(Text for analysis begins)

As a parent, I am concerned that our children are growing up in an era of profound social, technological, political and economic change, with shifts in power and influence and growing international interdependence and between the “Have’s” and the “Have-not’s”. We adults, as teen role models, feel disempowered rather than engaged and involved as the issues appear to be of such a large scale that they seem insurmountable. Many of our teens want to make a difference but do not know how… They have little awareness of the power they that they really have to get involved and affect change

Perhaps an answer would be to develop a program engage young adults, to be better citizens of America, by becoming more aware citizens of the world. This initiative might leverage US teen access to modest cash resources and to harness the power of micro-credit to bring about change. I think that these young adults would feel enormously empowered as a result of the tangible difference they make through their participation in such a microcredit program.

Whole Planet Foundation

Whole Planet Foundation

Our Mission

The Whole Planet Foundation’s mission is to create economic partnerships with the poor in those developing-world communities that supply our stores with product. Through innovative assistance for entrepreneurship – including direct microcredit loans and tangible support for other community partnership projects – we seek to unleash the energy and creativity of every human being we work with in order to create wealth and prosperity in emerging economies.

(Text for analysis ends)
(Material provided begins)

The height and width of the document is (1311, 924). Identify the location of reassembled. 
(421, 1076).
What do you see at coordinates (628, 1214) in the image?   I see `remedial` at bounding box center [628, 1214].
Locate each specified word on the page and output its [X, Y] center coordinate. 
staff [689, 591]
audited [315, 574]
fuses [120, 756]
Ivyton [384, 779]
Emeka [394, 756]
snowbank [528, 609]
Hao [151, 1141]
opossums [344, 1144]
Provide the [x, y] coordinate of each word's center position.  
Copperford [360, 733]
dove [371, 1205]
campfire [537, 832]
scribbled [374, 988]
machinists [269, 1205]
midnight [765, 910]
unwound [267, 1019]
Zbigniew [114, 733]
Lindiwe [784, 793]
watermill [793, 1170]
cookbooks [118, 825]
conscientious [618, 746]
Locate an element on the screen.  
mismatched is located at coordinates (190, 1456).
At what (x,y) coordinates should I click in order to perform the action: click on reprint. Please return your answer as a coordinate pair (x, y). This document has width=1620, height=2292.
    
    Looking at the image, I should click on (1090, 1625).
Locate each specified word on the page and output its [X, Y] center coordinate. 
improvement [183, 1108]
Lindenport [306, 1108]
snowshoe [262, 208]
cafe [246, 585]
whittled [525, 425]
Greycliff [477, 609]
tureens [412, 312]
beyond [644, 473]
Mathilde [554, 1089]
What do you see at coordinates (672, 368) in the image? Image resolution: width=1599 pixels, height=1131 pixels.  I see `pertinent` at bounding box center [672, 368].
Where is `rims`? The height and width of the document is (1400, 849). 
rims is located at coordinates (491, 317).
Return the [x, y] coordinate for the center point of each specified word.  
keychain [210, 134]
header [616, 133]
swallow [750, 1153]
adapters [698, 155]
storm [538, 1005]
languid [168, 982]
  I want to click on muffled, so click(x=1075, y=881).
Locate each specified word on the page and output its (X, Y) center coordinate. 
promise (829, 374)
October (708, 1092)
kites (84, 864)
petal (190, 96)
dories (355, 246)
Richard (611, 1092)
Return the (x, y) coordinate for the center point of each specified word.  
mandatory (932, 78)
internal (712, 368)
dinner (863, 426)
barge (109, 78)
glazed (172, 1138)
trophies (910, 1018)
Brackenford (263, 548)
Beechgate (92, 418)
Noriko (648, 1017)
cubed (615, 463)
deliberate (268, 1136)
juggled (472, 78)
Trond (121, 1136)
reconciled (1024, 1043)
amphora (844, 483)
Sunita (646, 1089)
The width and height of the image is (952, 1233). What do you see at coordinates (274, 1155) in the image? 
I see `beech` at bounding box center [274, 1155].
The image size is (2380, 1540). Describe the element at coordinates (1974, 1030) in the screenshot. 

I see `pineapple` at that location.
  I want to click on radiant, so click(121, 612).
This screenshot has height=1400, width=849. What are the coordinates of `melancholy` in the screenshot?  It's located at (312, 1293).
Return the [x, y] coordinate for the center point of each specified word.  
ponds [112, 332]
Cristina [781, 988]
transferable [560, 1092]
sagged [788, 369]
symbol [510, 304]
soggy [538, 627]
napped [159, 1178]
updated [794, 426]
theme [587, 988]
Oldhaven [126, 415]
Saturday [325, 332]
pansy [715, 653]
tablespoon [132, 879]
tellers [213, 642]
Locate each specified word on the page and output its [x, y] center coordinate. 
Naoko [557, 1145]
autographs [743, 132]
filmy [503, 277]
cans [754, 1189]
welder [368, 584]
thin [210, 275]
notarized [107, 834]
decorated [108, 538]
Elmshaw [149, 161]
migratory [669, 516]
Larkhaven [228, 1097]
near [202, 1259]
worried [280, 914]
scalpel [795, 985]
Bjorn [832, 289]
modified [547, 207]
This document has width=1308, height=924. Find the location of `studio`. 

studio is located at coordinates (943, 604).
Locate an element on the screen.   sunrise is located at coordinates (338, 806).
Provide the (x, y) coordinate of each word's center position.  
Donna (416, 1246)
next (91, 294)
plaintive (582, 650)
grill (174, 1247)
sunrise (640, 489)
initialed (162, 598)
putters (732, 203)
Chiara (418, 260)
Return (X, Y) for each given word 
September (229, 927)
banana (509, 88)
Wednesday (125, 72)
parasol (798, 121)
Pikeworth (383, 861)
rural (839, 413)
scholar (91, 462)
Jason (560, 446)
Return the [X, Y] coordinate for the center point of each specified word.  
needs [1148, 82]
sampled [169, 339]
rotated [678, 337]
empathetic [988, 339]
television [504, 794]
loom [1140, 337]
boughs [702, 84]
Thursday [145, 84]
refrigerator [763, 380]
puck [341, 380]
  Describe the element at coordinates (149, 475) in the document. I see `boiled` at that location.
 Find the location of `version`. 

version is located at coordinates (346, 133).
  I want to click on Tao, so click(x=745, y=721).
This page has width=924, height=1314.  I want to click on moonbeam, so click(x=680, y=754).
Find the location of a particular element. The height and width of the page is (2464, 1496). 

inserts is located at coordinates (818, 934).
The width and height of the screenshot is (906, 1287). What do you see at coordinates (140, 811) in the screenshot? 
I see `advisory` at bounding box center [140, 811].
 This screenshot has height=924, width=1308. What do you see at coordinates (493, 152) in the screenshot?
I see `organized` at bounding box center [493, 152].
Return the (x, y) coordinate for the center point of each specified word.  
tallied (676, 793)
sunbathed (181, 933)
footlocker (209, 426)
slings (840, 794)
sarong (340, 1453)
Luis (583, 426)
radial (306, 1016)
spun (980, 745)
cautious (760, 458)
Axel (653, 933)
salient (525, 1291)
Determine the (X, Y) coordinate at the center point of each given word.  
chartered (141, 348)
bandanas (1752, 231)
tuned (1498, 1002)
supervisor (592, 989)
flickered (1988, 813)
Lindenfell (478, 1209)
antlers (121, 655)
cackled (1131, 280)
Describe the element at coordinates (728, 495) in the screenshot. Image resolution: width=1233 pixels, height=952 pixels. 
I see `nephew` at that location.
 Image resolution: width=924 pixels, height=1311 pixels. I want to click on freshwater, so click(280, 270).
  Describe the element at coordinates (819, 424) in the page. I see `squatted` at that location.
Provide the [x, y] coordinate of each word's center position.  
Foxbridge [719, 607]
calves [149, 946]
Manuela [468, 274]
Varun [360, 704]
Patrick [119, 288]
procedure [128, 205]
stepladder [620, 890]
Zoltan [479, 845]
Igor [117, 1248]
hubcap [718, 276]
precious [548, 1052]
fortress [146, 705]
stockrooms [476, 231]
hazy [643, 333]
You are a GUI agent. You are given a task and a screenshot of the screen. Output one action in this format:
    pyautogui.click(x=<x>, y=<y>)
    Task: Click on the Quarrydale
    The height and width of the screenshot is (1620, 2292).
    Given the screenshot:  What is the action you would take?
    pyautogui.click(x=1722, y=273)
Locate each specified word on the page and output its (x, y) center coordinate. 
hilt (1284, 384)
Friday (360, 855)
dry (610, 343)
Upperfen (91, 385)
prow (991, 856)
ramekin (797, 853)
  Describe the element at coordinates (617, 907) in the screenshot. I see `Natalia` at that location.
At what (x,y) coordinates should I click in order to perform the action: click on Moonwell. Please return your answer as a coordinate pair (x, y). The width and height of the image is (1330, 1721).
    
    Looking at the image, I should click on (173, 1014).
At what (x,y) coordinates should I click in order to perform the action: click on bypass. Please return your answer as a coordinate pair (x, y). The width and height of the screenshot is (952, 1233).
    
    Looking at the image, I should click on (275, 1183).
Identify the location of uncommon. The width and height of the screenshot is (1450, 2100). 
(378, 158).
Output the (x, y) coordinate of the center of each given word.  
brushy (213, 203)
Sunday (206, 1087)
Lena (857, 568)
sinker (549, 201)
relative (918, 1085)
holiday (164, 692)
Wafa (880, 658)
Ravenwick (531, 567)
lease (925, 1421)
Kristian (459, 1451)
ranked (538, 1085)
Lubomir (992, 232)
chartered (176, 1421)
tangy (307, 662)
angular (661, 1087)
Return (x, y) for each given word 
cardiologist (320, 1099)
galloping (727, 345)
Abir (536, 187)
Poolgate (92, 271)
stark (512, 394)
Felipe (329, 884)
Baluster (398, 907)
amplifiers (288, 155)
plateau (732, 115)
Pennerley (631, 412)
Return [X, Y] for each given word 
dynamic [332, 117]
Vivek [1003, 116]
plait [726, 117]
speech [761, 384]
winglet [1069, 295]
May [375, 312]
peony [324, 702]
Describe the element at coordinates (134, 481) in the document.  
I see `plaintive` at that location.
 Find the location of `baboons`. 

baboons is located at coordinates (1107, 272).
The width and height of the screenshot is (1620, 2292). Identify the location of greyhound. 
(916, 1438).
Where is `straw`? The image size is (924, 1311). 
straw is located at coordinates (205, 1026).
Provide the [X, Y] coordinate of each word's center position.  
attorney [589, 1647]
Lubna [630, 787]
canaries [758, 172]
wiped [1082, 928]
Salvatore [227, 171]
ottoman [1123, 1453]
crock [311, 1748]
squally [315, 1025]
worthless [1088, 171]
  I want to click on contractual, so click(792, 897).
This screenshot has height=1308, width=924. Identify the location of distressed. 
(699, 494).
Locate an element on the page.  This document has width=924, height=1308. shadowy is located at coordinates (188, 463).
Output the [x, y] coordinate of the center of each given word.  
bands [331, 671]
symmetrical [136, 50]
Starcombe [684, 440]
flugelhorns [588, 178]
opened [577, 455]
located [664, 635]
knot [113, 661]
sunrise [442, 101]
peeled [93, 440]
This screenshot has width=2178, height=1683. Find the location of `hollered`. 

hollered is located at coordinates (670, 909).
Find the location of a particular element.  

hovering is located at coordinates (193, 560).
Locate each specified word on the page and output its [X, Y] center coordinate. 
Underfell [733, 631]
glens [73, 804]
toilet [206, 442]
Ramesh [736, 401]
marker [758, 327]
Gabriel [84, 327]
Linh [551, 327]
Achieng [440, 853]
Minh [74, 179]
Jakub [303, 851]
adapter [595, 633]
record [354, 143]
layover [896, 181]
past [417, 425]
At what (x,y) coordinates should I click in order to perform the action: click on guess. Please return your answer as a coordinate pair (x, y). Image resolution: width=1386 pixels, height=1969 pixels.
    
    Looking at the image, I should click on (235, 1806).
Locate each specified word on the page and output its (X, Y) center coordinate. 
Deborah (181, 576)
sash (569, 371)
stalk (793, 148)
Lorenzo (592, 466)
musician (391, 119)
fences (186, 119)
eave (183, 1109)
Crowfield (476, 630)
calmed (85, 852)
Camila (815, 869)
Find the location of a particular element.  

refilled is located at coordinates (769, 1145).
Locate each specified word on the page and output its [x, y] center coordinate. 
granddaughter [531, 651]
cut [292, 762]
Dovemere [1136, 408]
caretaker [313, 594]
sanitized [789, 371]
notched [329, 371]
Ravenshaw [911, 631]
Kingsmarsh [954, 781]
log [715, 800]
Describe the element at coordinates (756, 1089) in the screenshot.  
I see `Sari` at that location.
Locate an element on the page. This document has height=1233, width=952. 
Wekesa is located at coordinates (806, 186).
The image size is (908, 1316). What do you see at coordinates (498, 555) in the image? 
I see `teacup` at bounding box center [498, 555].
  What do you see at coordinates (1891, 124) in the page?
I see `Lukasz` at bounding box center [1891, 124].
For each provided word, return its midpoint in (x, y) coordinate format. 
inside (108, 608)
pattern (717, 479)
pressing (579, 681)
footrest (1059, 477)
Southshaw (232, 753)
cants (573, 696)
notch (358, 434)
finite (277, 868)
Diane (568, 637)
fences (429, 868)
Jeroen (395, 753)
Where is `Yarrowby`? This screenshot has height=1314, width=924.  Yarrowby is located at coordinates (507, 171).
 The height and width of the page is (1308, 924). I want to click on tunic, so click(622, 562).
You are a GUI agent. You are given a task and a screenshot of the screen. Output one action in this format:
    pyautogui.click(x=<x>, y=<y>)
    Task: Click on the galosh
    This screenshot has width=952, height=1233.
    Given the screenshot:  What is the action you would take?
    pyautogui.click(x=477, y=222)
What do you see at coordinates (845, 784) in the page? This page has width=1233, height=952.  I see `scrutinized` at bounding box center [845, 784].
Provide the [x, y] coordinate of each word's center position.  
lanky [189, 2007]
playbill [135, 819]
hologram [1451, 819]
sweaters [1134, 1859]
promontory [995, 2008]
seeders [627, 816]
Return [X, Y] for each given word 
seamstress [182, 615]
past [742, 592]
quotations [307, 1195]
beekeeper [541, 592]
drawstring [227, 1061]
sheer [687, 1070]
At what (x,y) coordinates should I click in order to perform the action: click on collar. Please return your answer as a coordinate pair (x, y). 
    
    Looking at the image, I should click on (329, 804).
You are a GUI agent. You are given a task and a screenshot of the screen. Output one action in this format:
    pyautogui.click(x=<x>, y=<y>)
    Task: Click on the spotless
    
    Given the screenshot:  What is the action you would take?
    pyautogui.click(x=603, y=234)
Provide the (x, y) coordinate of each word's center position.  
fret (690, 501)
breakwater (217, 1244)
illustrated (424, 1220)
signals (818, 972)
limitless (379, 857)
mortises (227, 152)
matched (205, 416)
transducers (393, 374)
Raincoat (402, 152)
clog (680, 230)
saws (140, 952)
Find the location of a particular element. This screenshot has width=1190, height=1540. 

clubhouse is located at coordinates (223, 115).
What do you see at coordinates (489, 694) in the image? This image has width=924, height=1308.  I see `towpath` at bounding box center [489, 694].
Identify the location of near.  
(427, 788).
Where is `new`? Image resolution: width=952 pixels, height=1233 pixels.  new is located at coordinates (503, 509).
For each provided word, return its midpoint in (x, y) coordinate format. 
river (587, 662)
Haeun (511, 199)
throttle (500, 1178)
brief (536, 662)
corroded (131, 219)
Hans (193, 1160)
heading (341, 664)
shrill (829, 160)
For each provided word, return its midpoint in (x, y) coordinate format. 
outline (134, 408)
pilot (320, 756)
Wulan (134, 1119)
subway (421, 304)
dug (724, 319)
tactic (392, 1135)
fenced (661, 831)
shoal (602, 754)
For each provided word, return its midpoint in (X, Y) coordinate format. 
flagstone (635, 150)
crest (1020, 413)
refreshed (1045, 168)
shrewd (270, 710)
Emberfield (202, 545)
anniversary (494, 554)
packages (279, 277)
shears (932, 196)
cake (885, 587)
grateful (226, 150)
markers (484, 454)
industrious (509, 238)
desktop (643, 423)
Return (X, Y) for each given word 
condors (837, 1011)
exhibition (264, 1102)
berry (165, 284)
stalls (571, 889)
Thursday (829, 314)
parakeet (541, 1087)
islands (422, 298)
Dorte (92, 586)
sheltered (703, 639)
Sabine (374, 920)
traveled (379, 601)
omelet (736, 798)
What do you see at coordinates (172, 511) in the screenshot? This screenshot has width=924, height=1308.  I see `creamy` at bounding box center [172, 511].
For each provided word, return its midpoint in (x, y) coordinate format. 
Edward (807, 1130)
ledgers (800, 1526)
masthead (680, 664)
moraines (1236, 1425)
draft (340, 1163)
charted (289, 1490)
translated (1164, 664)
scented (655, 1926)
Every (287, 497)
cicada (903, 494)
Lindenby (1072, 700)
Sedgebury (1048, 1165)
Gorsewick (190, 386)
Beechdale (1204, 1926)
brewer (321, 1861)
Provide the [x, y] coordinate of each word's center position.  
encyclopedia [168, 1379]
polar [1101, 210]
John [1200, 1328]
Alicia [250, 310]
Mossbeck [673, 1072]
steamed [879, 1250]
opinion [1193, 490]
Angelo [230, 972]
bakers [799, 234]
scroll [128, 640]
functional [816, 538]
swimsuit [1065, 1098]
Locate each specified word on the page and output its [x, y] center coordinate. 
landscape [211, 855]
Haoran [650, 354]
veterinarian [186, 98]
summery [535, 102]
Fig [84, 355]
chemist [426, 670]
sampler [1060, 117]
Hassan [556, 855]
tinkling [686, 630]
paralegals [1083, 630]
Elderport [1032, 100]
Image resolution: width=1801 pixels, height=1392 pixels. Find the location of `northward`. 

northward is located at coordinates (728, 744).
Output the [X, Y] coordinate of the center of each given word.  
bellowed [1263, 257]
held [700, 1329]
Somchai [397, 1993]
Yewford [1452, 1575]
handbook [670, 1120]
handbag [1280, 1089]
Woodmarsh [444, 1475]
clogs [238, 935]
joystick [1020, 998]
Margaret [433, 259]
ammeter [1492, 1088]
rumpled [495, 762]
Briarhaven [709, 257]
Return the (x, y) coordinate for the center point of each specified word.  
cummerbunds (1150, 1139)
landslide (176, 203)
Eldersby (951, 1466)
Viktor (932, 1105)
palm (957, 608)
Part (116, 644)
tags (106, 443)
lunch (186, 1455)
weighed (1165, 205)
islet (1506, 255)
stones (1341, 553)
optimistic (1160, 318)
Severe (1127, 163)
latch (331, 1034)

(Material provided ends)

#### Problem set:
• A. Print the stretch of the piece on teens and microcredit from "The Whole Planet" through "in emerging economies.", word for word.
• B. Go on with the piece on teens and microcredit from the point where it stops.

#### Expected outputs:
• A.
The Whole Planet Foundation’s mission is to create economic partnerships with the poor in those developing-world communities that supply our stores with product. Through innovative assistance for entrepreneurship – including direct microcredit loans and tangible support for other community partnership projects – we seek to unleash the energy and creativity of every human being we work with in order to create wealth and prosperity in emerging economies.

• B.
Whole Planet Foundation’s Approach

Whole Planet Foundation, a private, nonprofit organization established by Whole Foods Market, provides grants to microfinance institutions in Latin America, Africa and Asia who in turn develop and offer microenterprise loan programs, training and other financial services to the self-employed poor.

Whole Planet Foundation is authorized to work in developing countries where Whole Foods Market sources products. Priority is given to projects that demonstrate financial leverage and potential financial sustainability over time. We look for strategic partnership opportunities in areas of relative political stability.

The Foundation does not accept unsolicited applications and proposals.

FINCA

FINCA

  • The mission of FINCA International
    is to provide financial services to the world’s lowest-income entrepreneurs so they can create jobs, build assets and improve their standard of living.
  • The vision of FINCA International
    is to become the leading global microfinance institution by providing financial services to more than one million clients annually by 2010, while operating with the highest commercial principles of performance, transparency and sustainability.
  • FINCA today reaches 700,000 clients in 21 countries.
    But the scope of global poverty compels us all to do more. At the beginning of the new century, the nations of the world agreed to work toward eight Millennium Development Goals that would eliminate extreme poverty and hunger by 2015.

Kiva

Kiva

Loan to the Working Poor

Kiva’s mission is to connect people through lending for the sake of alleviating poverty.

Kiva is the world’s first person-to-person micro-lending website, empowering individuals to lend directly to unique entrepreneurs in the developing world.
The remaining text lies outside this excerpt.